I wish I could have found the animation I was thinking of when I first had the idea, but for the life of me I can't remember what it was called. Oh well.

Thursday, September 9, 2010

The general theme of my final idea is a basic “Cops and Robbers” type chase. It starts out with a blank page then a doodle of a cartoony criminal figure is made, who then comes to life. He looks around, and a cartoony police caricature comes onto the page. A chase begins across the original page, and the robber stops at the edge, back to the edge, and eventually jumps off. He appears on a nearby piece of paper, surprised and excited to have escaped. But the officer appears on this page as well, and a chase proceeds around the room, over various blank documents, photos, copies of paintings…perhaps some real paintings, with the characters changing to fit the style of the painting they are in. Eventually, the cop catches the robber, drags him to a drawn incinerator and tosses him in. A burned, crumbled up piece of paper appears behind the incinerator, and the police officer pushes the paper into a trash can (the burnt paper is 3d, the cop is 2d). After a few moments, a different crumbled up paper climbs out of the trashcan and lands on the floor. It opens up, and the robber is there. He runs away, end.

I admit the main reason for the chase scene is I needed a reason for a character to want to jump off a page, which for a drawing would be essentially like jumping into the middle of the ocean (I assume). I’ve also thought of having the beginning page become a kind of insular world, where the only time the character would jump off the page is when he is driven to it after doing something wrong. In this setting, it would begin with the doodle looking fairly normal, but would warp into a criminal as the nice looking setting began to fall apart and start to look destitute (a nice looking area turns into a slum). After committing some wrong, he would be chased by a cop, as described in the paragraph above.

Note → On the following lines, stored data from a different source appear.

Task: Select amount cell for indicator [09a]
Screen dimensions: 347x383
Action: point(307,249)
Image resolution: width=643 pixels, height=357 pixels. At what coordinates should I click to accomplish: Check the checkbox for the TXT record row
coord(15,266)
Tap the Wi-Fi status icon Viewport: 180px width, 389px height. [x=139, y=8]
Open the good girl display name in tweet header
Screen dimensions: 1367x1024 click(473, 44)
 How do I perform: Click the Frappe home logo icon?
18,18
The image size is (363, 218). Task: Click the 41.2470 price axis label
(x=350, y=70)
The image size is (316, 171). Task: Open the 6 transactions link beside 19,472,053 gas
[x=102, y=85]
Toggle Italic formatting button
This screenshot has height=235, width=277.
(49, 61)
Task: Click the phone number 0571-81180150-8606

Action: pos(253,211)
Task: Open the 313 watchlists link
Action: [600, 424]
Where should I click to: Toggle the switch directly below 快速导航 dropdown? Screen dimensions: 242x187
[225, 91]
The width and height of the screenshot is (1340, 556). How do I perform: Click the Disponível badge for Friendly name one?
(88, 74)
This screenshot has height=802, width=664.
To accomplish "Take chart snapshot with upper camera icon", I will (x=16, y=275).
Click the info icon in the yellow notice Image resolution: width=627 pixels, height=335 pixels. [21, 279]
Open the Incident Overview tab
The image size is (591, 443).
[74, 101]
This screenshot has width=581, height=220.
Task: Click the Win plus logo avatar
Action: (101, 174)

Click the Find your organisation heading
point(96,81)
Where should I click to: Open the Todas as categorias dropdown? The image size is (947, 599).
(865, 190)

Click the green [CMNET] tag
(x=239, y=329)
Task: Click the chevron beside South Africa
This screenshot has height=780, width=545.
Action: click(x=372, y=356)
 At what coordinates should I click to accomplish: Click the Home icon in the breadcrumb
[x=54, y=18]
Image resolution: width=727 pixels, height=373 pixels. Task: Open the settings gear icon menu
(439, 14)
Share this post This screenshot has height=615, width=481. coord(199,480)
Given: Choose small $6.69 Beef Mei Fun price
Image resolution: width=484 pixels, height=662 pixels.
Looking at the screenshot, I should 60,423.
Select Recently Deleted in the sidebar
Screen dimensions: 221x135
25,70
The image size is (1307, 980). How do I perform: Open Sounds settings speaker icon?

This idea still needs development, but I think this is a good start to it. From here I have a good base to expand on.

Wednesday, September 8, 2010

3 ideas

My first idea is based on a video I saw by a band, Mogwai. It constitutes having an array of objects in a line. Either it can be done in the same manner as the video, with the objects already there, or the objects can either appear or else move into the line. I’m also considering having the line lead to something, though I’m not sure what at the moment (incinerator, trash compactor, etc). This is probably the easiest of my ideas to implement.
The video relating to this idea is:
http://www.youtube.com/watch?v=yC_3alnTE9g


My second idea is based on the BLU animations mixed with the Kentridge animations. It’s also mixed with the reoccurring idea in a lot of cartoons where the characters will enter paintings in a museum and jump from painting to painting. I see a blank canvas, either hanging on a wall or maybe on an easel. A painting/drawing begins to happen on the canvas which culminates into a creature/figure of some sort, who begins to jump from the first canvas to various painting/pictures/canvases strewn about the room.


My third idea is perhaps the most complicated and probably the hardest to implement since it would take a significant number of pictures to pull off at anything close to the quality of the video. But it would be amazing to attempt, and it doesn’t necessarily have to be a person involved. The thing most appealing about this though, is the double layer of stop motion going on, added in with creating space within a different space. It boggles my mind…my mind! It burns! Anyways, this is my favorite of the ideas, but again, it might be outside the realistic.